Series Mania was launched by the Forum des Images cultural centre in Paris as a niche event focused on independent TV drama in 2010, just as the high-end drama boom was taking off. It since has become a key event on the TV industry market and festival circuit, with a special focus on writing and project development.
It moved to Lille in 2018, as part of an ambitious government initiative to create a standalone TV festival with international appeal.
The Series Mania Forum programme featured a number of talent development and project pitching initiatives topped by the Co-Pro Pitching Sessions – which was due to present 16 TV drama projects – and also including the SeriesLab, UGC Writers Campus and the Israel-France Drama Series Co-Writing Residency.

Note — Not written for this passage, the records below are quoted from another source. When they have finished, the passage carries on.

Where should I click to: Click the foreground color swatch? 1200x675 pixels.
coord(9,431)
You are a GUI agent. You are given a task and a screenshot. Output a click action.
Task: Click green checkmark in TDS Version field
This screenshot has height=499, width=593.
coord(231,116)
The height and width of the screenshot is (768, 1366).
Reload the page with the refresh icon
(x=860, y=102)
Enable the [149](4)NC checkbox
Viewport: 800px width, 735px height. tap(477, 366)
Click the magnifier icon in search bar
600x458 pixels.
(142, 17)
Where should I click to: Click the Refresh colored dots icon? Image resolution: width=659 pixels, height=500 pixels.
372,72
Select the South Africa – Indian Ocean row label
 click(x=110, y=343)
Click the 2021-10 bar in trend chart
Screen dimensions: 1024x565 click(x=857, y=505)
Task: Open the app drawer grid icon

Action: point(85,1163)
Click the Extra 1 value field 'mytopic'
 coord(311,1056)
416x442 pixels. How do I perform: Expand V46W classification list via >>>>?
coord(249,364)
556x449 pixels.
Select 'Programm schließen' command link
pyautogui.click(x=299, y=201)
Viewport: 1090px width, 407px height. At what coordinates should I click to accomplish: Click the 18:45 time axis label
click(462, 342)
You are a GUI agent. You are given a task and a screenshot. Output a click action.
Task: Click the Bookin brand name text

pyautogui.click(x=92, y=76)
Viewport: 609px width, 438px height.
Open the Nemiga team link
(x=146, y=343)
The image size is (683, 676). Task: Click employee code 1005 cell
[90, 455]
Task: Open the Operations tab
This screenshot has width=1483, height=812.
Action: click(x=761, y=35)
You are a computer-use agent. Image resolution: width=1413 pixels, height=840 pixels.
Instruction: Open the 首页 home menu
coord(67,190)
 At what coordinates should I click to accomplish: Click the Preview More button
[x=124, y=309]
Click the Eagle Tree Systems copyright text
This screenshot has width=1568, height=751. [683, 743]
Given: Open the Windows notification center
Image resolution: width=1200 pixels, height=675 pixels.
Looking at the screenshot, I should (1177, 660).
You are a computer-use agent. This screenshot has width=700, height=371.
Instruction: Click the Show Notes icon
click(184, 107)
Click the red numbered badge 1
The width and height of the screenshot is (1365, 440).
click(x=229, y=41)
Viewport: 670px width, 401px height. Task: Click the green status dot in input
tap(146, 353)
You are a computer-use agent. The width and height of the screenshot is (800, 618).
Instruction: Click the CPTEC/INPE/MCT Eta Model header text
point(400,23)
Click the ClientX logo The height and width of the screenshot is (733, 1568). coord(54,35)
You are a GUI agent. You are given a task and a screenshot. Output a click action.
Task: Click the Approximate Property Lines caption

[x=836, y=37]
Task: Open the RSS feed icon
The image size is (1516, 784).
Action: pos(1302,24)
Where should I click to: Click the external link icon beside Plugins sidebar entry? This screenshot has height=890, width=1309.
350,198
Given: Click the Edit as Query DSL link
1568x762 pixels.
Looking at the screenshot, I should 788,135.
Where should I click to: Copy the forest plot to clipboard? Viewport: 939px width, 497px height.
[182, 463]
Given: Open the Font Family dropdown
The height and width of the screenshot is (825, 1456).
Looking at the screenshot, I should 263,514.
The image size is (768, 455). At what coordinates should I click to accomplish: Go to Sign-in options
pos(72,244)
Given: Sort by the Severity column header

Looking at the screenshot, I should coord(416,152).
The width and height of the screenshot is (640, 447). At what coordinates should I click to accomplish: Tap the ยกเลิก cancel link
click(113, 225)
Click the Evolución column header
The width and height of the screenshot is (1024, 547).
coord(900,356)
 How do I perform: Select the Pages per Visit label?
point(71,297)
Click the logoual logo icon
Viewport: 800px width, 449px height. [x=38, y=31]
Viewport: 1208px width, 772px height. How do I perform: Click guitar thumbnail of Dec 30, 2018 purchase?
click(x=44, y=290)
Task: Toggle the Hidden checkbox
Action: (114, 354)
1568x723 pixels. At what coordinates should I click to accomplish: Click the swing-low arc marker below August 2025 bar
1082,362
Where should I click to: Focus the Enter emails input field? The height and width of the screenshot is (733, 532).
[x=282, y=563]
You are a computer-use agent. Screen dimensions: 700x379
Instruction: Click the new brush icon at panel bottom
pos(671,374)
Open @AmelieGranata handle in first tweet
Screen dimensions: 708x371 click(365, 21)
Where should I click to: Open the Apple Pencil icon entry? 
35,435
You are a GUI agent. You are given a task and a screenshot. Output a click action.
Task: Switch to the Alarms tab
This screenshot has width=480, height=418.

Series Mania’s industry events also included the one-day Lille Dialogues (March 26) aimed at fostering exchange between European and US professionals around key issues impacting the audiovisual sector on both sides of the Atlantic. Past participants have included Netflix CEO Reed Hastings and CCO Ted Sarandos well as MPAA CEO Charles Rivkin.
Topics on the table for the third edition of the discussions were to have included Brexit, public funding for TV series in Europe, climate change, the implementation of the European Union’s Audiovisual Media Services directive and a discussion on what role TV dramas can play in protecting democracy by discussing issues some political regimes would like kept out of the limelight.
European Commission vice president Margrethe Vestager, Fremantle chief operating officer Andrea Scorsati, WarnerMedia Entertainment Networks president Giorgio Stock and Disney+ senior vice president international content development Matt Brodlie had been among the scheduled speakers.